### GIVEN INSTRUCTION
From the article on geometry instruction below, output the passage starting with "This article presents" and going on through "and mathematics achievement.", character for character.

### GIVEN TEXT
[Begin]
Quality of geometry instruction and its short-term impact on students' understanding of the Pythagorean Theorem

Abstract

This article presents findings from a German–Swiss video-based classroom study. The research examines how three basic dimensions of instructional quality impact the development of students' understanding of the Pythagorean Theorem. The study sample comprised 19 German and 19 Swiss mathematics classes. A three-lesson introductory unit on the Pythagorean Theorem was videotaped in all classes. Multilevel analyses revealed both classroom management and cognitive activation to have positive effects on mathematics achievement. The results also provide empirical evidence that cognitive activation and a supportive climate moderate the relationship between mathematics-related interest and mathematics achievement.

Introduction

This article draws on data from a video study to examine the impact of three basic dimensions of instructional quality on students' mathematics achievement. In contrast to previous video studies (Hiebert et al., 2003) that examined lessons in different mathematical content areas, we standardised the content area of the lessons videotaped, and recorded a three-lesson introductory unit on the Pythagorean Theorem in 38 German and Swiss classes. We expected this content standardisation to provide more differentiated insights into how the quality of the learning environment impacts students' achievement in mathematics. The analyses presented in this article are part of the binational study “Quality of instruction, learning and mathematical understanding” (Hugener et al., 2009, Klieme and Reusser, 2003).

Quantity and quality of instruction are important components in models and frameworks of school effectiveness. In their influential analysis of extant empirical evidence, Wang, Haertel, and Walberg (1993) demonstrated that the effects of classroom management and quality of student–teacher interaction (especially the intensity and quality of questions and answers) are about as strong as the effects of cognitive and metacognitive abilities and family background. Moreover, recent studies emphasise that, relative to other determinants of the academic learning process, the impact of both teacher characteristics and instruction is stronger than had previously been assumed (Babu and Mendro, 2003, Lanahan et al., 2005, Scheerens and Bosker, 1997, Wayne and Youngs, 2003).

The above findings raise the question of which features of instruction are associated with stronger gains in student achievement. Although previous meta-analyses and process-product studies have produced comprehensive overviews of features of effective instruction, these lists can only be considered the first steps towards a systematic theoretical conceptualisation (Fraser et al., 1987, Scheerens and Bosker, 1997, Wang et al., 1993). Theoretical and conceptual frameworks developed in recent years provide useful structures for the interpretation and elucidation of empirical findings on how different instructional approaches influence learning processes and learning outcomes (Bolhuis, 2003, De Corte, 2004, Greeno, 2006, Hiebert and Grouws, 2007, Seidel and Shavelson, 2007). All of these frameworks emphasise the importance of students' cognitive engagement.
[End]
### DATA BLOCK
[Begin]
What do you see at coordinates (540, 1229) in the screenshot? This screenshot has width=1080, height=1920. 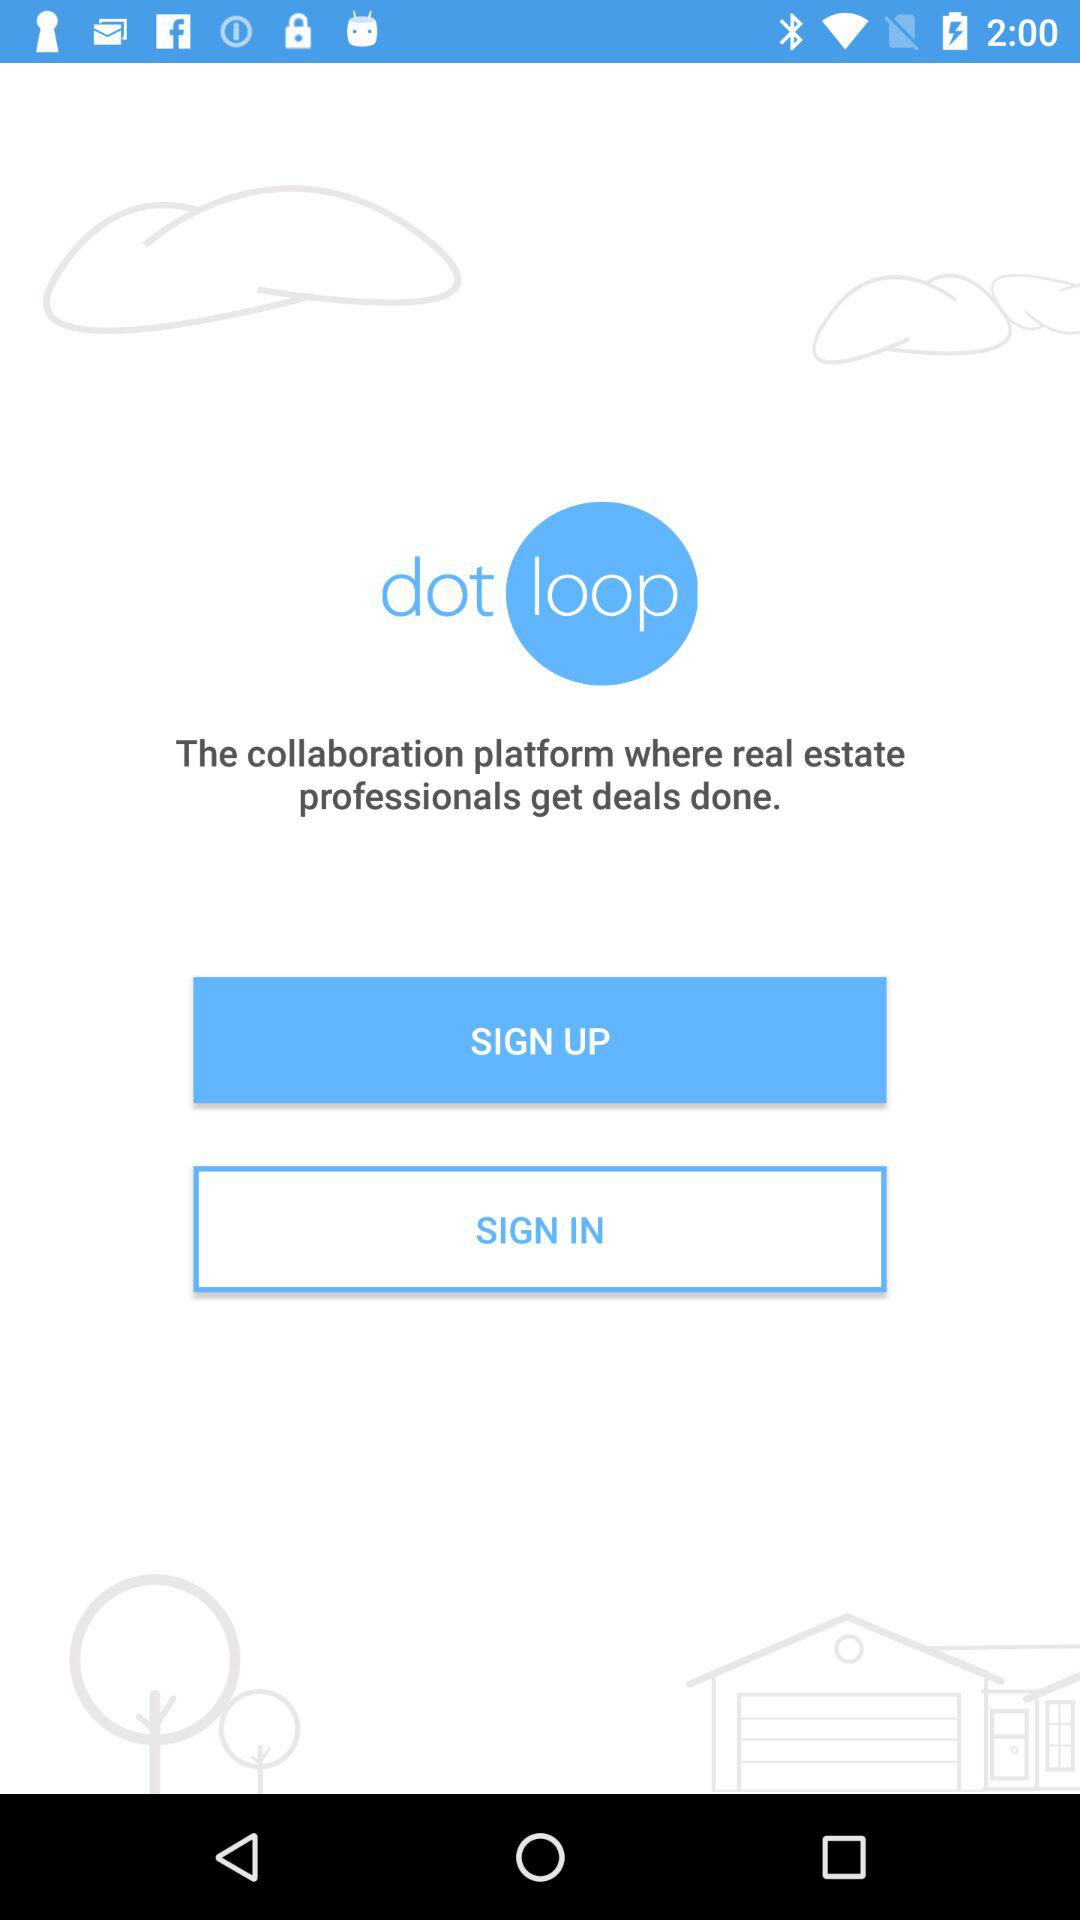 I see `flip to sign in icon` at bounding box center [540, 1229].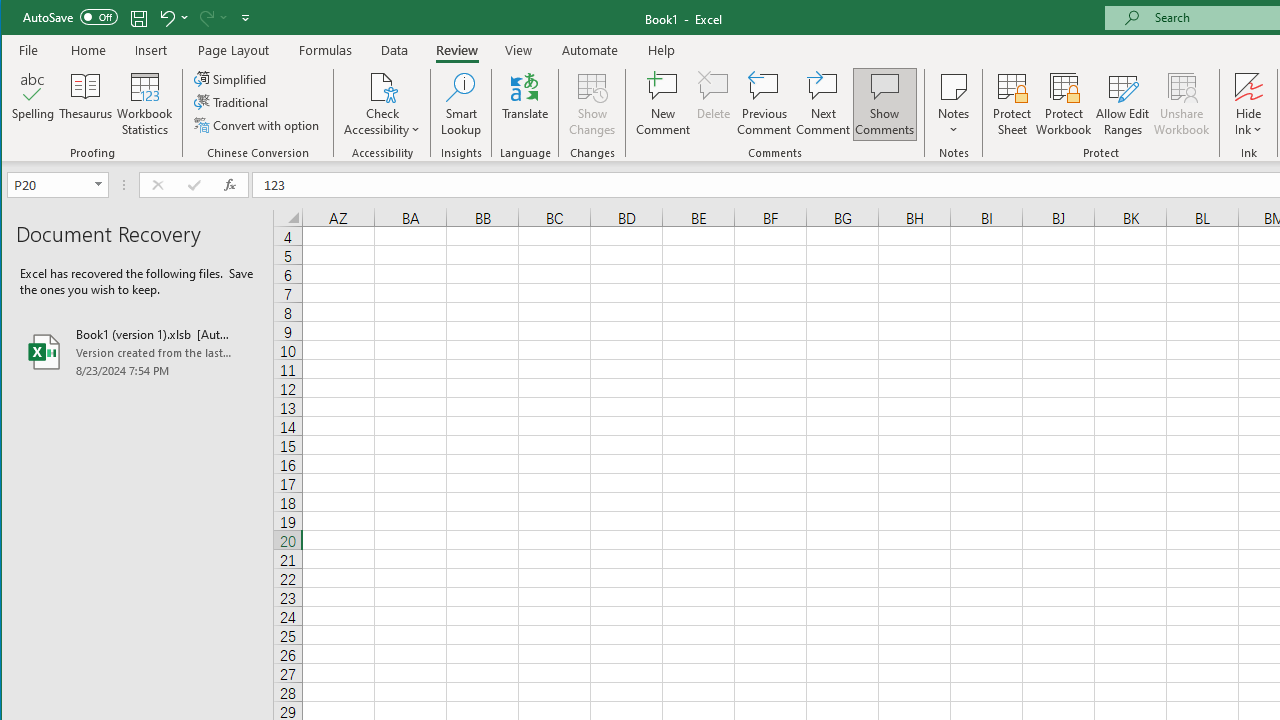  Describe the element at coordinates (1248, 86) in the screenshot. I see `Hide Ink` at that location.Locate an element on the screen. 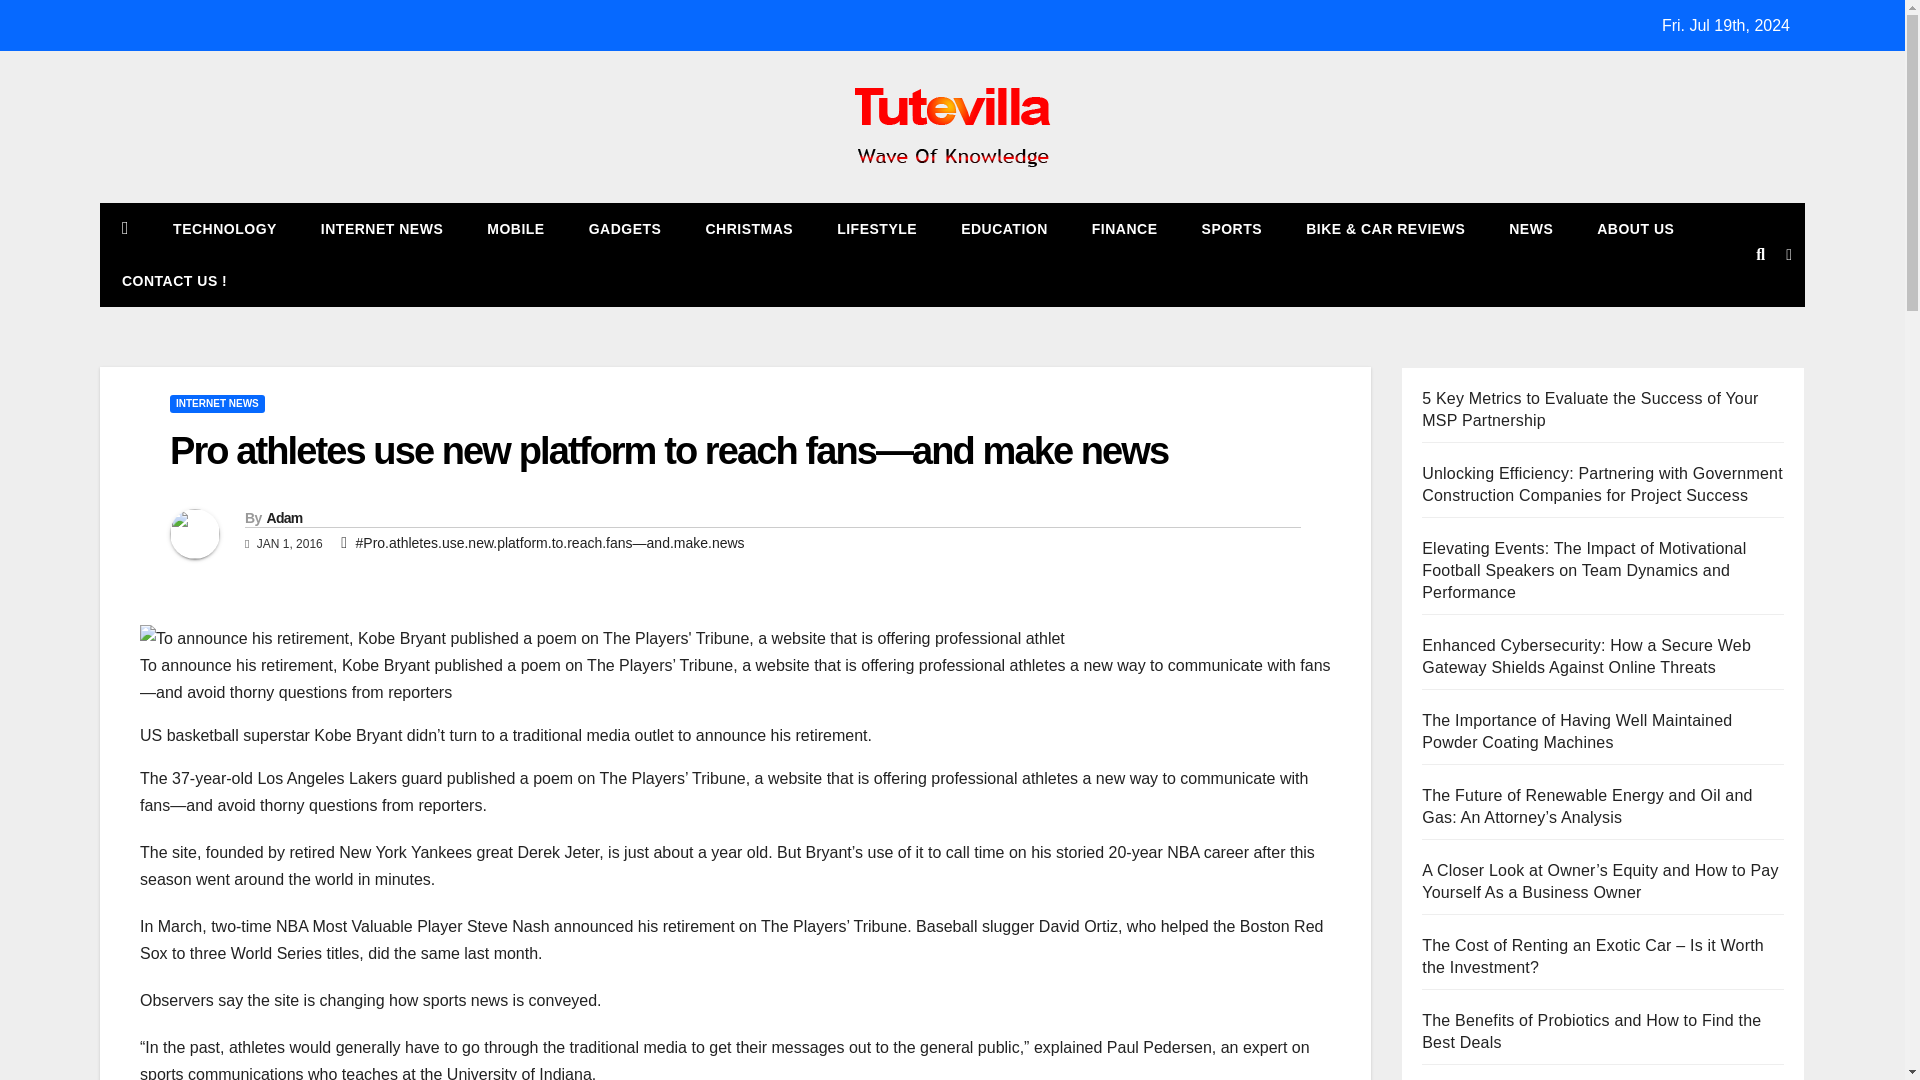 Image resolution: width=1920 pixels, height=1080 pixels. News is located at coordinates (1530, 228).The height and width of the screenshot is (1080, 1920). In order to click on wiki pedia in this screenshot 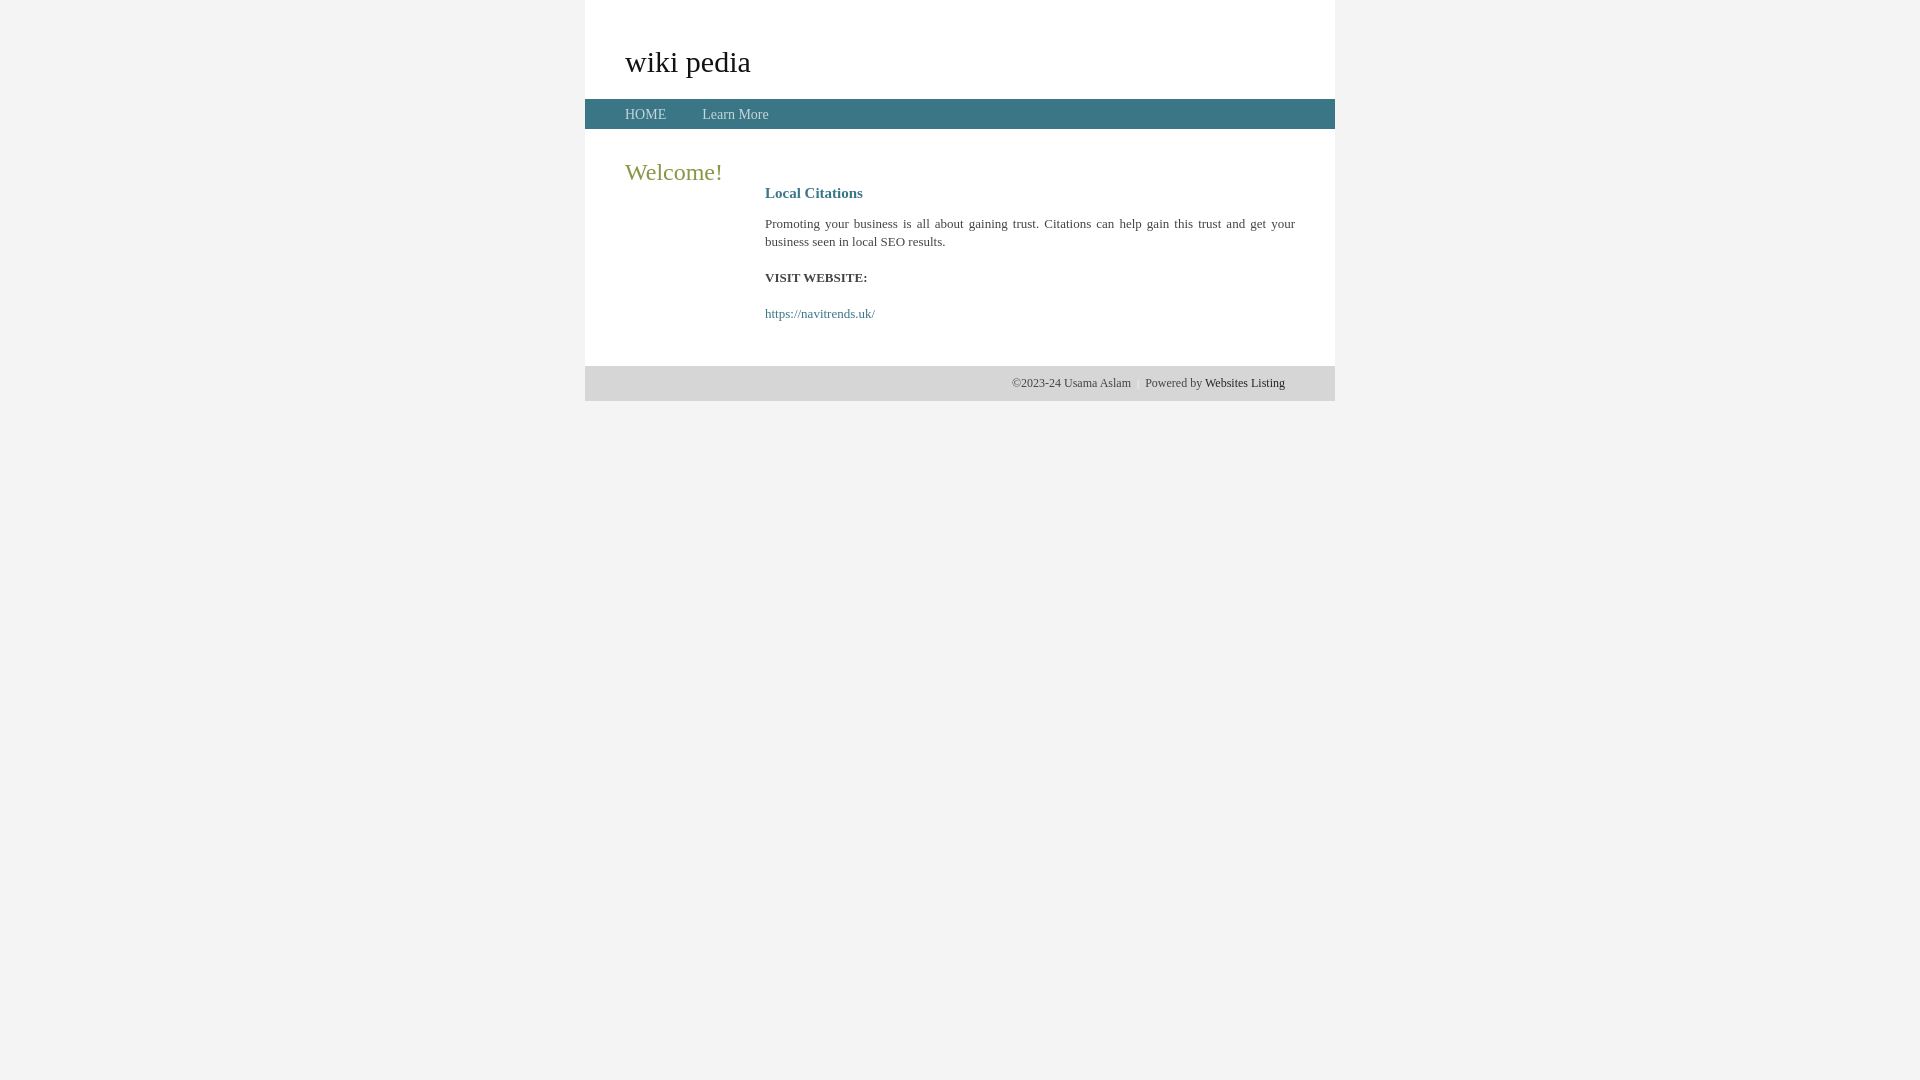, I will do `click(688, 61)`.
[End]
### WRITTEN SOLUTION
This article presents findings from a German–Swiss video-based classroom study. The research examines how three basic dimensions of instructional quality impact the development of students' understanding of the Pythagorean Theorem. The study sample comprised 19 German and 19 Swiss mathematics classes. A three-lesson introductory unit on the Pythagorean Theorem was videotaped in all classes. Multilevel analyses revealed both classroom management and cognitive activation to have positive effects on mathematics achievement. The results also provide empirical evidence that cognitive activation and a supportive climate moderate the relationship between mathematics-related interest and mathematics achievement.